Given problem. Rewrite all of the data below so that every occurrence of "Instruction" becomes "Goal", with nothing else altered.

Input rows.

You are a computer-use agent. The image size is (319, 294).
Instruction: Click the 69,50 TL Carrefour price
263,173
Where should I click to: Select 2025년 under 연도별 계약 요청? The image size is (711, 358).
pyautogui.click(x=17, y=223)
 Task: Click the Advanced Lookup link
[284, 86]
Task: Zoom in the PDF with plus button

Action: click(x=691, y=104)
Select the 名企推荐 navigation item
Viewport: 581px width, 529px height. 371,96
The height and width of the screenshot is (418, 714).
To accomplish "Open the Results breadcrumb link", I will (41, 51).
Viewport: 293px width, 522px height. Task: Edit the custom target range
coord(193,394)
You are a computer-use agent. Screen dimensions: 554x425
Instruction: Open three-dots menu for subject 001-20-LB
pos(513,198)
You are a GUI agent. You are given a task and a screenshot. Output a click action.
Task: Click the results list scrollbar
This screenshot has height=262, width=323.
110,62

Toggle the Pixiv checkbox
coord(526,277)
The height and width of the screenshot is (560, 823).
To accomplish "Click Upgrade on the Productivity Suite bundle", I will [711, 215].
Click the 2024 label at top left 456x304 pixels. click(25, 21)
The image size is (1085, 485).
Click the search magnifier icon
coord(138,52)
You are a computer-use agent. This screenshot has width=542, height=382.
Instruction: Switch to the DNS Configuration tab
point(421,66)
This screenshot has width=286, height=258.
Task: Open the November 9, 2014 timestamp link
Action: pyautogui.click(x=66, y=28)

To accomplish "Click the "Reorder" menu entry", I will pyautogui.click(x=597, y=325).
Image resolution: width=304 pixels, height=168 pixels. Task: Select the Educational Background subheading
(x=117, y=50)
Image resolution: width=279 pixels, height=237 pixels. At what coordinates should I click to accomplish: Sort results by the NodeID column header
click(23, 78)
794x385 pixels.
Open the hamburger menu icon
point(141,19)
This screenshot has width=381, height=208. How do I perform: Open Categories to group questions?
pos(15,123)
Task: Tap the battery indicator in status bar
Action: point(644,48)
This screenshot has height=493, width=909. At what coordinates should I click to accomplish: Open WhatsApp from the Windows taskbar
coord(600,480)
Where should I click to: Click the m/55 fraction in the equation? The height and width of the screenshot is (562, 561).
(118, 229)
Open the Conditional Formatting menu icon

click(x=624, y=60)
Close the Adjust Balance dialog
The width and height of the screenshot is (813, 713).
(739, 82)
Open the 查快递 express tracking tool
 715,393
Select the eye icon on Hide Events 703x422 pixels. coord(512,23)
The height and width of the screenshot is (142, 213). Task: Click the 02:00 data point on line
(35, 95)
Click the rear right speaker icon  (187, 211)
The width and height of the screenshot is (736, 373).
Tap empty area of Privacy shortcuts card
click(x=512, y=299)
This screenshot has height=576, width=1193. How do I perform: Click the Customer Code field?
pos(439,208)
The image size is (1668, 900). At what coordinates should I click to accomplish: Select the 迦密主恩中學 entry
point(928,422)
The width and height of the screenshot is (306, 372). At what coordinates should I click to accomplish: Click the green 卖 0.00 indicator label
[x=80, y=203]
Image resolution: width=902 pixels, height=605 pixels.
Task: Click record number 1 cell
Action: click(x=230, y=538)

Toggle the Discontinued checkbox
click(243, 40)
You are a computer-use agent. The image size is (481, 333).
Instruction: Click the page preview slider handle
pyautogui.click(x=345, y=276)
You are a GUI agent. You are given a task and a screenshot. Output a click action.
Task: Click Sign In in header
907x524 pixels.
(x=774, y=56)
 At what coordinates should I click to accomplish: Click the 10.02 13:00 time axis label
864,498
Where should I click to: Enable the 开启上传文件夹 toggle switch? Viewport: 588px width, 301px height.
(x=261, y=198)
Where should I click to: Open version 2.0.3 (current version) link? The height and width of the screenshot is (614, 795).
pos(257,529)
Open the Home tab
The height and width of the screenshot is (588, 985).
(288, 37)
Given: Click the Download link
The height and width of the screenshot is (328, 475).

Answer for this exercise.
You are a computer-use agent. The image size is (319, 294).
Goal: Click the 69,50 TL Carrefour price
263,173
Where should I click to: Select 2025년 under 연도별 계약 요청? The image size is (711, 358).
pyautogui.click(x=17, y=223)
 Task: Click the Advanced Lookup link
[284, 86]
Task: Zoom in the PDF with plus button

Action: click(x=691, y=104)
Select the 名企推荐 navigation item
Viewport: 581px width, 529px height. 371,96
The height and width of the screenshot is (418, 714).
To accomplish "Open the Results breadcrumb link", I will (41, 51).
Viewport: 293px width, 522px height. Task: Edit the custom target range
coord(193,394)
You are a computer-use agent. Screen dimensions: 554x425
Goal: Open three-dots menu for subject 001-20-LB
pos(513,198)
You are a GUI agent. You are given a task and a screenshot. Output a click action.
Task: Click the results list scrollbar
This screenshot has height=262, width=323.
110,62

Toggle the Pixiv checkbox
coord(526,277)
The height and width of the screenshot is (560, 823).
To accomplish "Click Upgrade on the Productivity Suite bundle", I will [711, 215].
Click the 2024 label at top left 456x304 pixels. click(25, 21)
The image size is (1085, 485).
Click the search magnifier icon
coord(138,52)
You are a computer-use agent. This screenshot has width=542, height=382.
Goal: Switch to the DNS Configuration tab
point(421,66)
This screenshot has width=286, height=258.
Task: Open the November 9, 2014 timestamp link
Action: pyautogui.click(x=66, y=28)

To accomplish "Click the "Reorder" menu entry", I will pyautogui.click(x=597, y=325).
Image resolution: width=304 pixels, height=168 pixels. Task: Select the Educational Background subheading
(x=117, y=50)
Image resolution: width=279 pixels, height=237 pixels. At what coordinates should I click to accomplish: Sort results by the NodeID column header
click(23, 78)
794x385 pixels.
Open the hamburger menu icon
point(141,19)
This screenshot has width=381, height=208. How do I perform: Open Categories to group questions?
pos(15,123)
Task: Tap the battery indicator in status bar
Action: point(644,48)
This screenshot has height=493, width=909. At what coordinates should I click to accomplish: Open WhatsApp from the Windows taskbar
coord(600,480)
Where should I click to: Click the m/55 fraction in the equation? The height and width of the screenshot is (562, 561).
(118, 229)
Open the Conditional Formatting menu icon

click(x=624, y=60)
Close the Adjust Balance dialog
The width and height of the screenshot is (813, 713).
(739, 82)
Open the 查快递 express tracking tool
 715,393
Select the eye icon on Hide Events 703x422 pixels. coord(512,23)
The height and width of the screenshot is (142, 213). Task: Click the 02:00 data point on line
(35, 95)
Click the rear right speaker icon  (187, 211)
The width and height of the screenshot is (736, 373).
Tap empty area of Privacy shortcuts card
click(x=512, y=299)
This screenshot has height=576, width=1193. How do I perform: Click the Customer Code field?
pos(439,208)
The image size is (1668, 900). At what coordinates should I click to accomplish: Select the 迦密主恩中學 entry
point(928,422)
The width and height of the screenshot is (306, 372). At what coordinates should I click to accomplish: Click the green 卖 0.00 indicator label
[x=80, y=203]
Image resolution: width=902 pixels, height=605 pixels.
Task: Click record number 1 cell
Action: click(x=230, y=538)

Toggle the Discontinued checkbox
click(243, 40)
You are a computer-use agent. The image size is (481, 333).
Goal: Click the page preview slider handle
pyautogui.click(x=345, y=276)
You are a GUI agent. You are given a task and a screenshot. Output a click action.
Task: Click Sign In in header
907x524 pixels.
(x=774, y=56)
 At what coordinates should I click to accomplish: Click the 10.02 13:00 time axis label
864,498
Where should I click to: Enable the 开启上传文件夹 toggle switch? Viewport: 588px width, 301px height.
(x=261, y=198)
Where should I click to: Open version 2.0.3 (current version) link? The height and width of the screenshot is (614, 795).
pos(257,529)
Open the Home tab
The height and width of the screenshot is (588, 985).
(288, 37)
Given: Click the Download link
The height and width of the screenshot is (328, 475).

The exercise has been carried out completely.